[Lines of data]
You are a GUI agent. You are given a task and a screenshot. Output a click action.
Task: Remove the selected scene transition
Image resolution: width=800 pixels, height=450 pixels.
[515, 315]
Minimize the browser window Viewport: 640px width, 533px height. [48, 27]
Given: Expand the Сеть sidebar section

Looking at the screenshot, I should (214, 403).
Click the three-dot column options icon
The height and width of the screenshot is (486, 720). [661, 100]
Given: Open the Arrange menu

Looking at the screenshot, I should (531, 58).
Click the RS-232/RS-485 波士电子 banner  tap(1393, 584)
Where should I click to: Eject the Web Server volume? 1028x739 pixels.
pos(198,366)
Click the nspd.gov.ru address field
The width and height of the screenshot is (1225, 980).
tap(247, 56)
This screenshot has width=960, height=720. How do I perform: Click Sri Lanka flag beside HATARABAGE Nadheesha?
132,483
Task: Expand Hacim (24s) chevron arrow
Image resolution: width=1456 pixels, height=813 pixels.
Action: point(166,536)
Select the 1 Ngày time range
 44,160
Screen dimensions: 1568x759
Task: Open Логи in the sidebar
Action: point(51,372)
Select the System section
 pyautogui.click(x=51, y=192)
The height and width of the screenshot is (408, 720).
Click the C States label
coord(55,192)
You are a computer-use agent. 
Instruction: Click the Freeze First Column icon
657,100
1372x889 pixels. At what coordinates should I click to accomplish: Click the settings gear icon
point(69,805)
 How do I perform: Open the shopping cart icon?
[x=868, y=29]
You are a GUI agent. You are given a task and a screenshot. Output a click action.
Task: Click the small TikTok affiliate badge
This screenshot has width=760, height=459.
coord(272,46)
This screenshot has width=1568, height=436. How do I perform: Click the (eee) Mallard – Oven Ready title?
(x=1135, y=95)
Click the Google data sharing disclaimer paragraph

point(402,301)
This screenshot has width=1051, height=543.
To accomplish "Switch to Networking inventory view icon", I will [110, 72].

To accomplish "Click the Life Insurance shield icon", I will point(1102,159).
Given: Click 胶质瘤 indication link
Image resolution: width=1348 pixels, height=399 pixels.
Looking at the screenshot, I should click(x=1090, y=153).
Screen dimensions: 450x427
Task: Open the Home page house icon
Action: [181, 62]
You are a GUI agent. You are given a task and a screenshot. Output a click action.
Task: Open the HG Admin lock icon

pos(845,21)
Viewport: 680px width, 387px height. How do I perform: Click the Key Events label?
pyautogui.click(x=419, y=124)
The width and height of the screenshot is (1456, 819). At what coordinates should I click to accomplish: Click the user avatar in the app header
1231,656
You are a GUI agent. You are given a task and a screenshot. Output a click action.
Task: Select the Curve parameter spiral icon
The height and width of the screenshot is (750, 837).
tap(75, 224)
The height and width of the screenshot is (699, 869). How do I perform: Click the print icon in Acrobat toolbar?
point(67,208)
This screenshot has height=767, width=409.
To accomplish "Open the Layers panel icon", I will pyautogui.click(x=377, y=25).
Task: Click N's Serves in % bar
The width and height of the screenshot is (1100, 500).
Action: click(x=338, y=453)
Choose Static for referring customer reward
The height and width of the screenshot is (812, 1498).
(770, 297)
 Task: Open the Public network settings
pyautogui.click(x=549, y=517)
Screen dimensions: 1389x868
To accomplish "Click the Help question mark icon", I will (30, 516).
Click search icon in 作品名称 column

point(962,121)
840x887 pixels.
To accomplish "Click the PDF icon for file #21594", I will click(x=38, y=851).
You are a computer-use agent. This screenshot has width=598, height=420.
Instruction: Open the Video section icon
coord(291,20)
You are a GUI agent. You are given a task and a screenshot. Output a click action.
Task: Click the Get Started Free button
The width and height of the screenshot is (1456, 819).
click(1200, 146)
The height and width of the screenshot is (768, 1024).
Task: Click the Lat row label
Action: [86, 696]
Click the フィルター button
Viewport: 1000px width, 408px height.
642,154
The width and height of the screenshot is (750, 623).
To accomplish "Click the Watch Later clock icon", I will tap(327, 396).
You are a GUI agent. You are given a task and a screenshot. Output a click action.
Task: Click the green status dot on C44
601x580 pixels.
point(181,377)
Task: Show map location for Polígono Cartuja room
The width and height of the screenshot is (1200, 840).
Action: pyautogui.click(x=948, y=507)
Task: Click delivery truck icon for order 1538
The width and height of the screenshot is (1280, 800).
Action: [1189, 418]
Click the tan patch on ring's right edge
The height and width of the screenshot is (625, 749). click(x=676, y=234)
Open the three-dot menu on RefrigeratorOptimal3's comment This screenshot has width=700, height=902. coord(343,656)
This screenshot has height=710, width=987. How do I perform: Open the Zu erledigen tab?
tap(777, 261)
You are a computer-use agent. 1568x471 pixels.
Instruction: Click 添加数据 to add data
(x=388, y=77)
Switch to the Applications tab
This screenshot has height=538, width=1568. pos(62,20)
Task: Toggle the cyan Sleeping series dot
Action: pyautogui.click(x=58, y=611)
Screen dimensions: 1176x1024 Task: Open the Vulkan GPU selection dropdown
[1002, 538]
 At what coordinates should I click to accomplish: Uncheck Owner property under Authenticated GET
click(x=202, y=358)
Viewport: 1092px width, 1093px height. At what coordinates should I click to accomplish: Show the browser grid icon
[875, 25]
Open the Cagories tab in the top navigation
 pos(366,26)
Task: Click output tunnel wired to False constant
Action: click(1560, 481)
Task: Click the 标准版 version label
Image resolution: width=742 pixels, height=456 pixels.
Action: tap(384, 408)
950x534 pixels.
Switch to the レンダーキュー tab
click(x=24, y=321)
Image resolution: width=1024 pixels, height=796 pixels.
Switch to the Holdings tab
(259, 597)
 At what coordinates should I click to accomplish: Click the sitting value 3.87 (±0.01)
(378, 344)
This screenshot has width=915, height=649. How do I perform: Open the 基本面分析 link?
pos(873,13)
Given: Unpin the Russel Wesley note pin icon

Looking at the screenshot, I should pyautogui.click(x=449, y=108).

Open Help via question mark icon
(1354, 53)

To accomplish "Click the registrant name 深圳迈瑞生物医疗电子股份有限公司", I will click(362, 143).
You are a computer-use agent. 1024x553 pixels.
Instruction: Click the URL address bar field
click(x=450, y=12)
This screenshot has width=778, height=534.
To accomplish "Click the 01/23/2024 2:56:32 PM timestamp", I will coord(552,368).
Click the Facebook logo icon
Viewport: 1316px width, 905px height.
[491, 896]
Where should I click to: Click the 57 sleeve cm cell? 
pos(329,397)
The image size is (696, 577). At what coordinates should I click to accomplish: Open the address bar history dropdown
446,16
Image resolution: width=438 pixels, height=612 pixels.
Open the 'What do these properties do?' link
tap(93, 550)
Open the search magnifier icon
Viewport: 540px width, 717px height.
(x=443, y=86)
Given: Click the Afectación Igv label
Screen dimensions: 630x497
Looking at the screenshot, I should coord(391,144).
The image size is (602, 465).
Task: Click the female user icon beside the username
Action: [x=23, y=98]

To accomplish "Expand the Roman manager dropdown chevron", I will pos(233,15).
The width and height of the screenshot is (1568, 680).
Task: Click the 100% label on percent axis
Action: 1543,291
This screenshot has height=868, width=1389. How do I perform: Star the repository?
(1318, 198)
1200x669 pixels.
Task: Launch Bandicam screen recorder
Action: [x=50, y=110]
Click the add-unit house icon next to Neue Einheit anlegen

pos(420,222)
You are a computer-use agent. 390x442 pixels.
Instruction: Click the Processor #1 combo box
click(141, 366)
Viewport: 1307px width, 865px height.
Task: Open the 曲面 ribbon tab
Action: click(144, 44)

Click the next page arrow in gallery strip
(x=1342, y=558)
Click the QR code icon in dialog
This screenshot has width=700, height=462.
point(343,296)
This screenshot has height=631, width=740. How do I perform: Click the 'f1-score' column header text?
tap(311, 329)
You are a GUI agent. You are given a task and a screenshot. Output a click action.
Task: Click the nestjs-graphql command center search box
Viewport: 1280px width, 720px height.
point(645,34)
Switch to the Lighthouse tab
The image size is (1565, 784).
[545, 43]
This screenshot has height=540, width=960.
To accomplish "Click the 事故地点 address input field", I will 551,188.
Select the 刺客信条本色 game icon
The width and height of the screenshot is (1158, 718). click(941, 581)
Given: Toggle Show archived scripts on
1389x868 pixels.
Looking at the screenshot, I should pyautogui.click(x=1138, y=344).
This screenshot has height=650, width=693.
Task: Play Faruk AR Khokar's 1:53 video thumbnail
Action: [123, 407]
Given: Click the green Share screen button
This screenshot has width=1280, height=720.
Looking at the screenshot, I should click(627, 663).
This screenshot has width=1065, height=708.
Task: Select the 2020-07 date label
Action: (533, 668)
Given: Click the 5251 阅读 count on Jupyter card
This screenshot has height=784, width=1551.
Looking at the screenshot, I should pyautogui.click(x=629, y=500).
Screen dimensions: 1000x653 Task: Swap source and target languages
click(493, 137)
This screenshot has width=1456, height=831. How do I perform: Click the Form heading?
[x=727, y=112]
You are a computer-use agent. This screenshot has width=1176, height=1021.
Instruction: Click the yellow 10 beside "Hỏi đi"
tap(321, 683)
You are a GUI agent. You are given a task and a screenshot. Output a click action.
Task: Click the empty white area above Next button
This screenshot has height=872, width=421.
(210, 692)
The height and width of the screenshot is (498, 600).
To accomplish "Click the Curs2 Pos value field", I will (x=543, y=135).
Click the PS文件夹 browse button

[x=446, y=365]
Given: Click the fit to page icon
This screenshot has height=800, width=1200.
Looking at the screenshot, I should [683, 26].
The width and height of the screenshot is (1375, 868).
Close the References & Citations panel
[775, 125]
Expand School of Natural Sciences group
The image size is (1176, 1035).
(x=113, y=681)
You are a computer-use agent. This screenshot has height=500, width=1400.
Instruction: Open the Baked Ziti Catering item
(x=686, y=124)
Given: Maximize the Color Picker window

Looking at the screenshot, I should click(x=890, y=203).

WHAT TO WORK ON: Could you repeat, character for character, the part of the records that opens with the line containing "Click the add-unit" and closes with the line containing "point(645,34)"?

EXERCISE RESULT:
Click the add-unit house icon next to Neue Einheit anlegen

pos(420,222)
You are a computer-use agent. 390x442 pixels.
Instruction: Click the Processor #1 combo box
click(141, 366)
Viewport: 1307px width, 865px height.
Task: Open the 曲面 ribbon tab
Action: click(144, 44)

Click the next page arrow in gallery strip
(x=1342, y=558)
Click the QR code icon in dialog
This screenshot has width=700, height=462.
point(343,296)
This screenshot has height=631, width=740. How do I perform: Click the 'f1-score' column header text?
tap(311, 329)
You are a GUI agent. You are given a task and a screenshot. Output a click action.
Task: Click the nestjs-graphql command center search box
Viewport: 1280px width, 720px height.
point(645,34)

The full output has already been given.